Au-delà de la rémunération, reste un autre problème de taille : la vaccination des personnels de santé, obligatoire depuis la promulgation de la loi du 5 août 2021 relative à la gestion de la crise sanitaire. « Au 15 septembre, toutes les infirmières scolaires devront avoir reçu au moins une dose et devront présenter un test négatif toutes les 72 heures. Puis, faute de pass sanitaire au 15 octobre prochain, les non-vaccinées seront sanctionnées. Que vont-elles faire ? Où vont-elles être reclassées ? Au lieu de faire planer le doute sur d’éventuelles sanctions pour ceux qui n’auraient pas le pass sanitaire, le Ministère ferait mieux de chercher des solutions », scande l’IDE burgienne.

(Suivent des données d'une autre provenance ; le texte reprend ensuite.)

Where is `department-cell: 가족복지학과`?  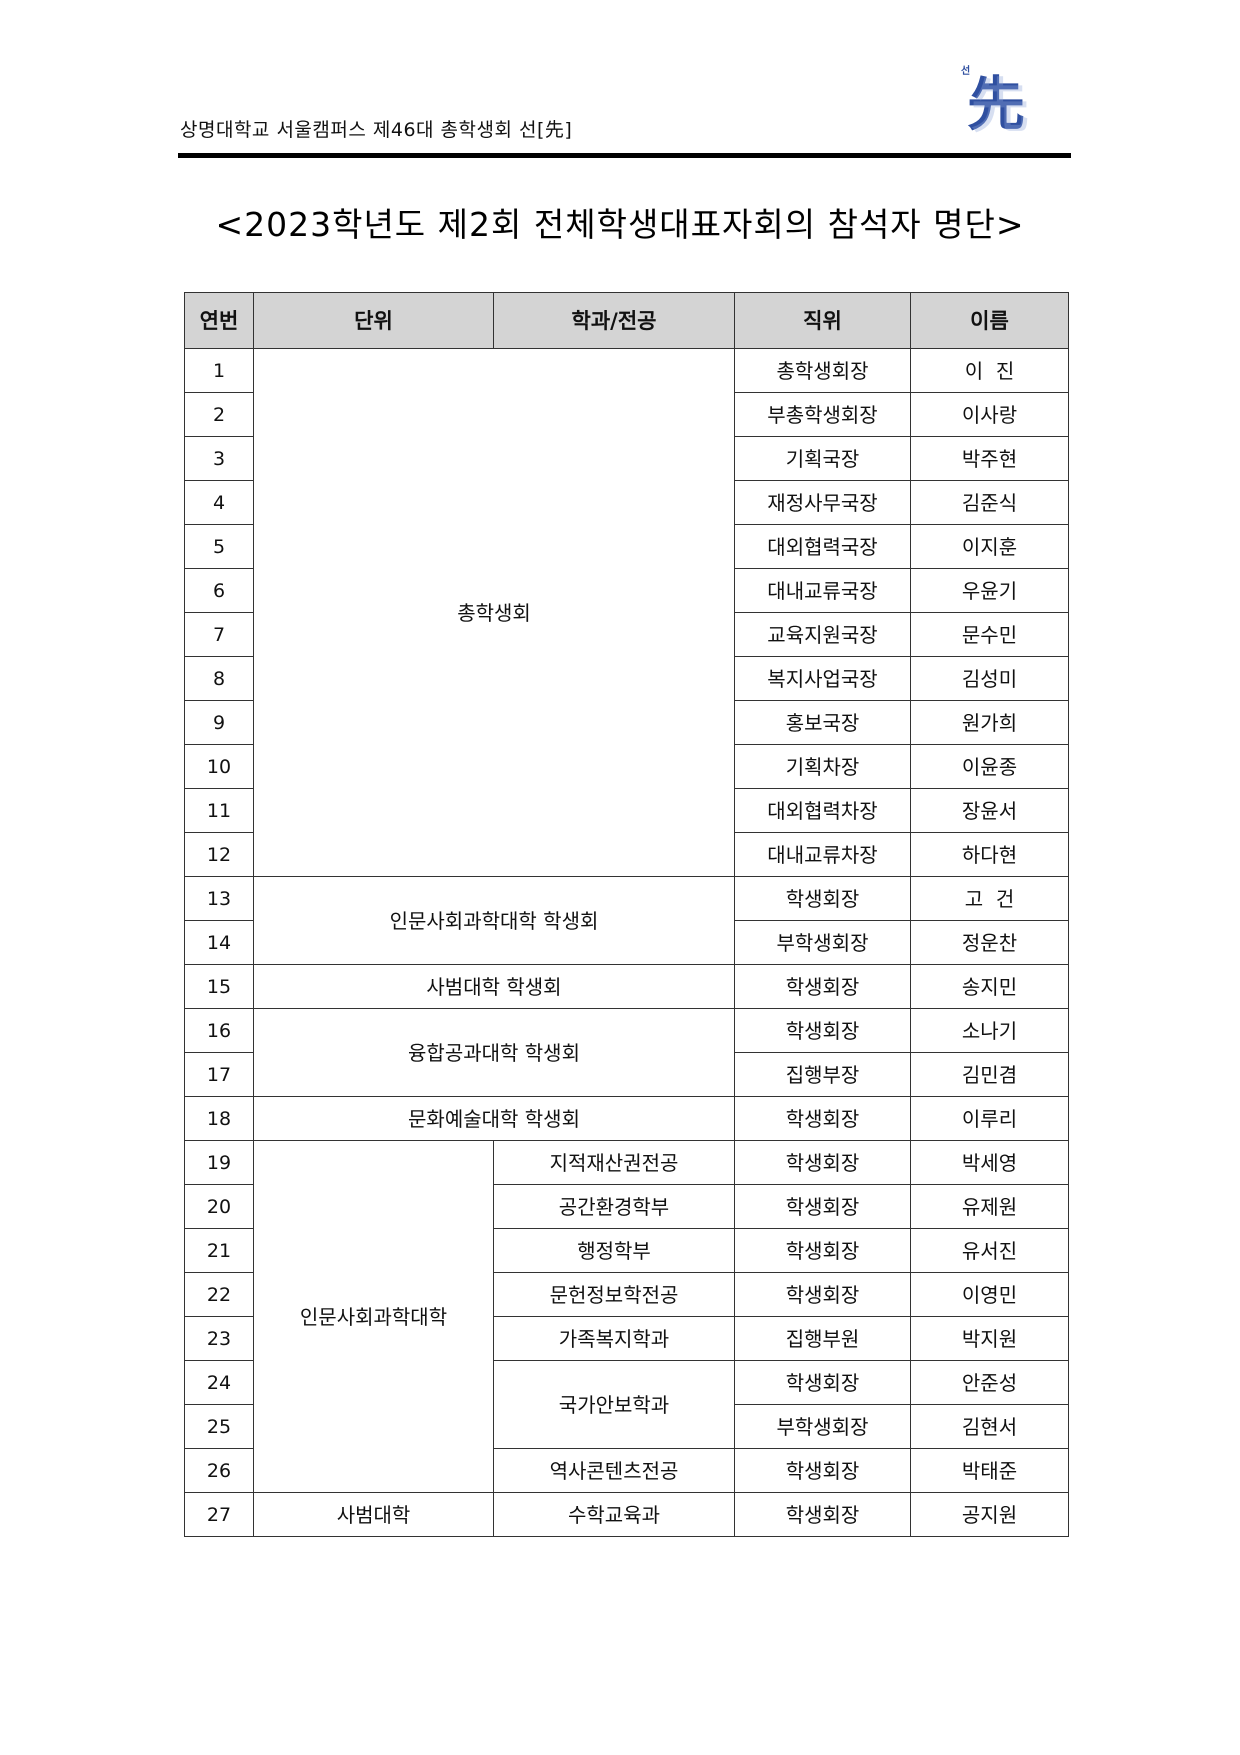
department-cell: 가족복지학과 is located at coordinates (614, 1338).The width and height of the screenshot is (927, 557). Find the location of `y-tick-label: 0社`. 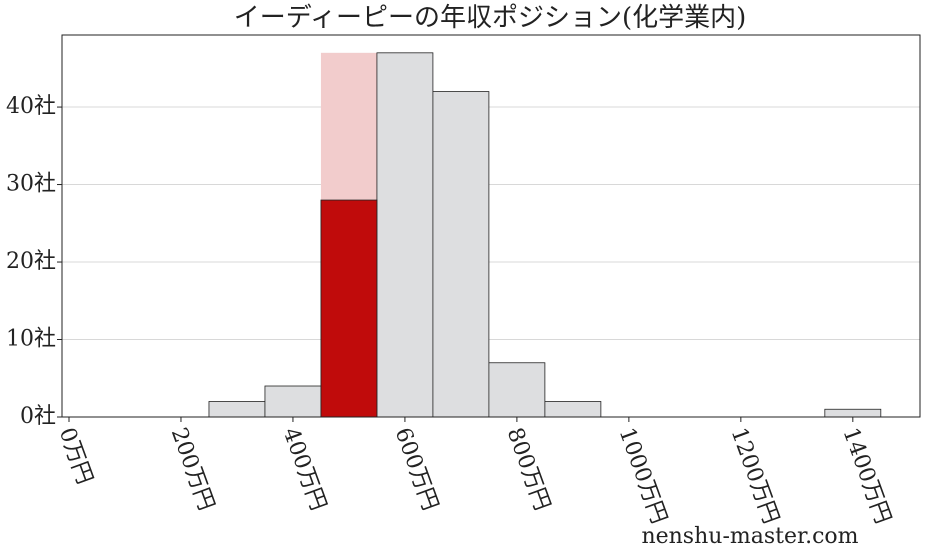

y-tick-label: 0社 is located at coordinates (38, 416).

IncertitudesDes solutions, Saphia Guereschi en a, à commencer par celle de confier aux personnels soignants non-vaccinés d’autres tâches qui ne nécessitent pas de l’être. Autre requête : renforcer les moyens humains pour remplacer les postes non pourvus, en créer d’autres et mener une « véritable politique d’éducation à la santé ». « Actuellement, nous ne sommes que 7 700 en France alors que nous devrions être 23 000 pour que tous les établissements scolaires puissent bénéficier d’une consultation infirmière, regrette la secrétaire générale du Snics-FSU. Nous souhaiterions également la mise en place de dépistages et de vaccination aux abords immédiats des établissements, ainsi que la mise en place d’une politique de dépistage ciblée et réactive par des équipes mobiles à chaque cas de Covid dans la classe. » Autant de points qui seront débattus, espère-t-elle, lors de la réunion avec la DGRH ce mercredi 8 septembre.